Reputation: 997
I'm using a Latin1 encoded DB and can't change it to UTF-8 meaning that I run into issues with certain application data. I'm using Tesseract to OCR a document (tesseract encodes in UTF-8) and tried to use iconv-lite; however, it creates a buffer and to convert that buffer into a string. But again, buffer to string conversion does not allow "latin1" encoding.

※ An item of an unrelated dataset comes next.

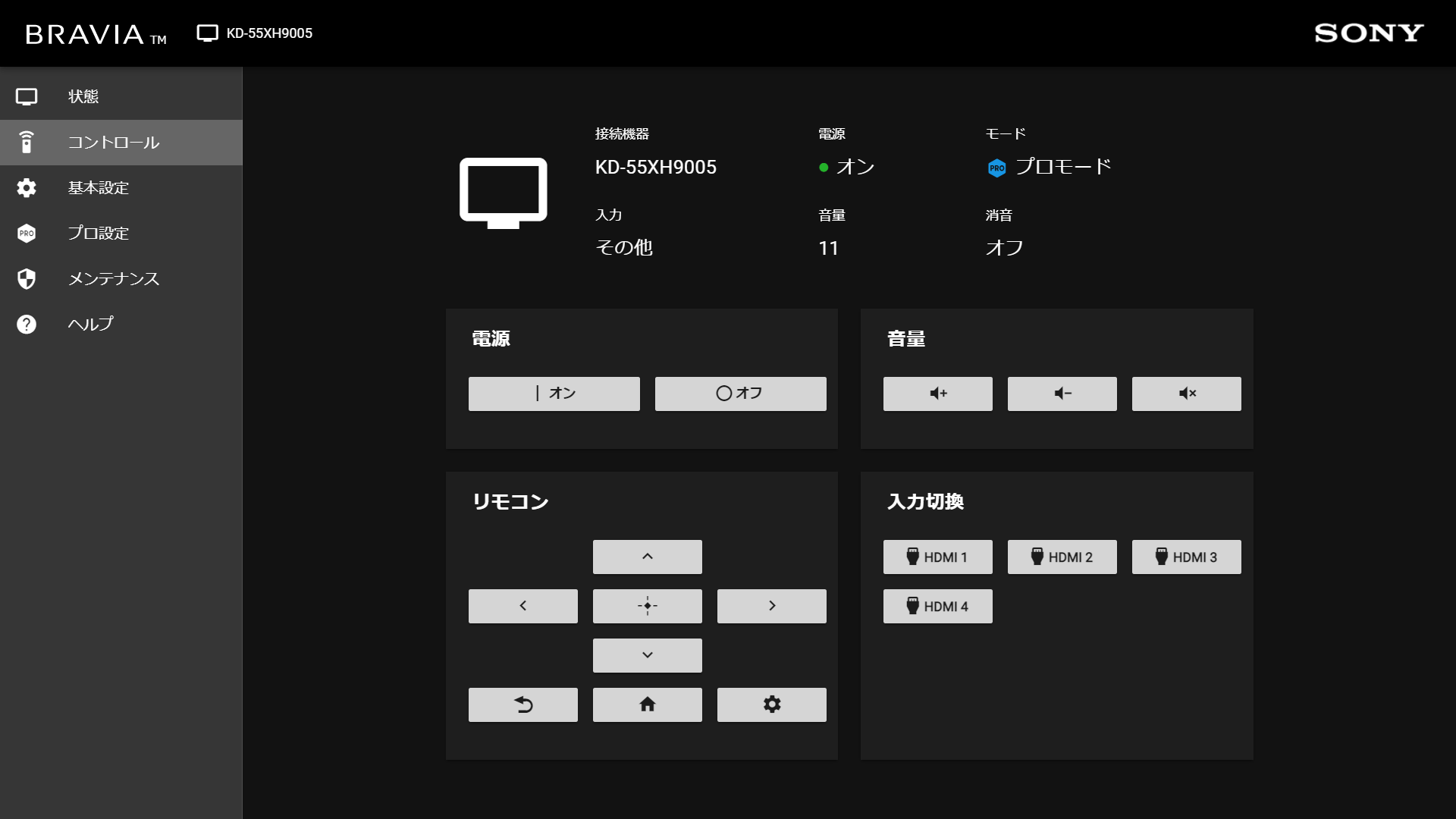Screen dimensions: 1456x819
Task: Open the 状態 status menu item
Action: pyautogui.click(x=83, y=97)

I've read a bunch of questions/answers; however, all I get is setting client encoding and stuff like that.
Any ideas?
Upvotes: 9
Views: 18505
Reputation: 3977
Since Node.js v7.1.0, you can use the transcode
function from the buffer
module:
https://nodejs.org/api/buffer.html#buffer_buffer_transcode_source_fromenc_toenc
For example:
const buffer = require('buffer');
const latin1Buffer = buffer.transcode(Buffer.from(utf8String), "utf8", "latin1");
const latin1String = latin1Buffer.toString("latin1");
Upvotes: 10
Reputation: 317
I've found a way to convert any encoded text file, to UTF8
var
fs = require('fs'),
charsetDetector = require('node-icu-charset-detector'),
iconvlite = require('iconv-lite');
/* Having different encodings
* on text files in a git repo
* but need to serve always on
* standard 'utf-8'
*/
function getFileContentsInUTF8(file_path) {
var content = fs.readFileSync(file_path);
var original_charset = charsetDetector.detectCharset(content);
var jsString = iconvlite.decode(content, original_charset.toString());
return jsString;
}
I'ts also in a gist here: https://gist.github.com/jacargentina/be454c13fa19003cf9f48175e82304d5
Maybe you can try this, where content
should be your database buffer data (in latin1 encoding)
Upvotes: 0
Reputation: 318162
You can create a buffer from the UFT8 string you have, and then decode that buffer to Latin 1 using iconv-lite, like this
var buff = new Buffer(tesseract_string, 'utf8');
var DB_str = iconv.decode(buff, 'ISO-8859-1');
Upvotes: 4